Tutt’altro che clamoroso, l’epilogo dei Mondiali Brasiliani. Già ai nastri di partenza erano in molti a pensare che alla fine sarebbe stato Philipp Lahm ad alzare al cielo la coppa, e che sarebbe stata la Germania a prendersi il tetto del mondo. Meritato, al netto della buona prestazione degli argentini, se si guarda alla storia recente del pallone. Fermati nel 2008 e nel 2010 da una delle nazionali più forti di sempre e dalla miglior serata della vita di Balotelli nel 2012, era impensabile che questa generazione di calciatori tedeschi non portasse a casa nemmeno un titolo tra europei e mondiali.

Per una volta, la Germania di Low oltre che bella è stata anche vincente.
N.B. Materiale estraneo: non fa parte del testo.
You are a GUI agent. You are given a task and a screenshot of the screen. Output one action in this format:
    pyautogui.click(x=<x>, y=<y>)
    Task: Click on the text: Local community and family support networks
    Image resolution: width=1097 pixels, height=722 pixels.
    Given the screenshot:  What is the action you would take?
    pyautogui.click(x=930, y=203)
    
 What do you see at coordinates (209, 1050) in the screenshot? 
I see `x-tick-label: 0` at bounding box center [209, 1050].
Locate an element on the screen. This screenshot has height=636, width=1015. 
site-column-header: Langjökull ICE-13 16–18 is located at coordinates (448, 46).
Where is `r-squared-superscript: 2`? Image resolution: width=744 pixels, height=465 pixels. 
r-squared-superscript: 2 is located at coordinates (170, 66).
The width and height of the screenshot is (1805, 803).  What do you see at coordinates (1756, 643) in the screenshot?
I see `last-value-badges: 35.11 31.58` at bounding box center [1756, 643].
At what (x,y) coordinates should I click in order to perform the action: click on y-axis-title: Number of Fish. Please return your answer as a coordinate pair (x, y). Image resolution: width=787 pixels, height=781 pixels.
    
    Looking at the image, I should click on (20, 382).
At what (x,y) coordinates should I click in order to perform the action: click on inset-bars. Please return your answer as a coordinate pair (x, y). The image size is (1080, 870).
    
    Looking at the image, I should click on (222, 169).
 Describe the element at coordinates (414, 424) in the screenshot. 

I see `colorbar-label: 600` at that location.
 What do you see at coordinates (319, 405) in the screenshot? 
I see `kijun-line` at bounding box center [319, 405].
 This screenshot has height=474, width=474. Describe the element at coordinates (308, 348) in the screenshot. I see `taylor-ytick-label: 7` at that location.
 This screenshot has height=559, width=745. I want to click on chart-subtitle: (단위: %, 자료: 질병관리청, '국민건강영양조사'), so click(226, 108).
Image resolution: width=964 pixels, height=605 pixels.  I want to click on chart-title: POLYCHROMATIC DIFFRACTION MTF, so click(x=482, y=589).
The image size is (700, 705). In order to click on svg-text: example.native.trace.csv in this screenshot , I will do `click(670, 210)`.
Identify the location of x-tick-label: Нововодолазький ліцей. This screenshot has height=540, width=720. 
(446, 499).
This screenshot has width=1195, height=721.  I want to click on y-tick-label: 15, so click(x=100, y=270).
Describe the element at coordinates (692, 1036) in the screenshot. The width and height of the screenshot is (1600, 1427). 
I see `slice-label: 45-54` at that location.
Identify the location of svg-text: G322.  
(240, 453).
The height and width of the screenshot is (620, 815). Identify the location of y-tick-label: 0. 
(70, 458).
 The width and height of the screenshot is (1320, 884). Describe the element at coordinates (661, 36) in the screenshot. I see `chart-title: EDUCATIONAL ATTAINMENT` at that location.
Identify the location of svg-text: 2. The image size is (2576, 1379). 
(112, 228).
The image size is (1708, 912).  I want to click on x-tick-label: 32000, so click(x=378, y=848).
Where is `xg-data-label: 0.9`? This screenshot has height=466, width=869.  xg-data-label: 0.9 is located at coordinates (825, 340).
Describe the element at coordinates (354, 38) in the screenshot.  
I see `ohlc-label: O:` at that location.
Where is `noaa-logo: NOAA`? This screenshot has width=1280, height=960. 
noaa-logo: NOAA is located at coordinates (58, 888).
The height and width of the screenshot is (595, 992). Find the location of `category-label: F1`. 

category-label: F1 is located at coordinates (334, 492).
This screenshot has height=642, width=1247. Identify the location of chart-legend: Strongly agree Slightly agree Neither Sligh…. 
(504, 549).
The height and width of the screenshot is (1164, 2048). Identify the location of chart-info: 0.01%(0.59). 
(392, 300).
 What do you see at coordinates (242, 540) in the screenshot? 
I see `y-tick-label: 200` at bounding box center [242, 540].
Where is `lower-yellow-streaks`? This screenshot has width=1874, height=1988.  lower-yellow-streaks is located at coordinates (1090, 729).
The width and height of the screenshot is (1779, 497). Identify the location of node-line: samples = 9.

Ha vinto la squadra più forte, più completa e che gioca meglio. Subito dietro l’Argentina della solidità difensiva e delle grandi individualità e l’ottima Olanda. Fuori dal podio l’umiliato Brasile.

Le prime quattro sono nazionali che hanno scritto da protagoniste la storia del calcio. Eppure non è stato solo loro il mondiale appena terminato. È stato il mondiale di paesi dai nomi esotici come Costa Rica, Chile, Colombia o Algeria, che insieme ad alcune sorprese occidentali come il Belgio, gli Stati Uniti o la Svizzera hanno reso insolito il cammino di questo mondiale. Tante squadre che hanno studiato molto per presentarsi preparate all’appuntamento. Nessuno sconto per chi non l’ha fatto, come la piccola Italia, la troppo sicura Spagna o il Portogallo semi-orfano di Cristiano Ronaldo, tutte fermate ai gironi da questi nuovi piccoli protagonisti.

Dal Chile che porta in campo la carica di una nazione che canta a squarciagola l’inno fino all’ultima nota, dalla Costa Rica che invece incarna la spensieratezza del “popolo più felice del mondo”, dagli Stati Uniti che iniziano a scoprire il calcio e vogliono fare le cose in grande come è nel loro stile. O dall’Algeria che rinuncia al ramadan attirandosi le ire dei fondamentalisti per stupire il resto del mondo e far sudare fino all’ultimo i futuri campioni del mondo. Dal Belgio, la Svizzera e la Colombia, che a guardare le loro rose forse è anche sbagliato considerare sorprese.

Tutte squadre che hanno incrociato e messo in seria difficoltà le prime della classe. Ma tant’è, in fondo sono arrivate le solite note, un po’ grazie ai pali e alle traverse, un po’ alla maggior esperienza internazionale, che ancora un suo peso lo ha. Ma questi mondiali ci lasciano un indubbio messaggio per il futuro, che le cosiddette “grandi” dovranno tenere ben presente: la geografia del pallone sta cambiando.